• _Problem description_
Put the lines of the listing below into a numbered list, leaving out any blank lines.

------ Material shown

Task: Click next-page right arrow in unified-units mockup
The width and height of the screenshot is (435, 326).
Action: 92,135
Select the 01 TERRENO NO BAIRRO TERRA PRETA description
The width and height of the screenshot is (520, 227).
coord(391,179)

------------

• _Answer for the task_
1. Task: Click next-page right arrow in unified-units mockup
2. The width and height of the screenshot is (435, 326).
3. Action: 92,135
4. Select the 01 TERRENO NO BAIRRO TERRA PRETA description
5. The width and height of the screenshot is (520, 227).
6. coord(391,179)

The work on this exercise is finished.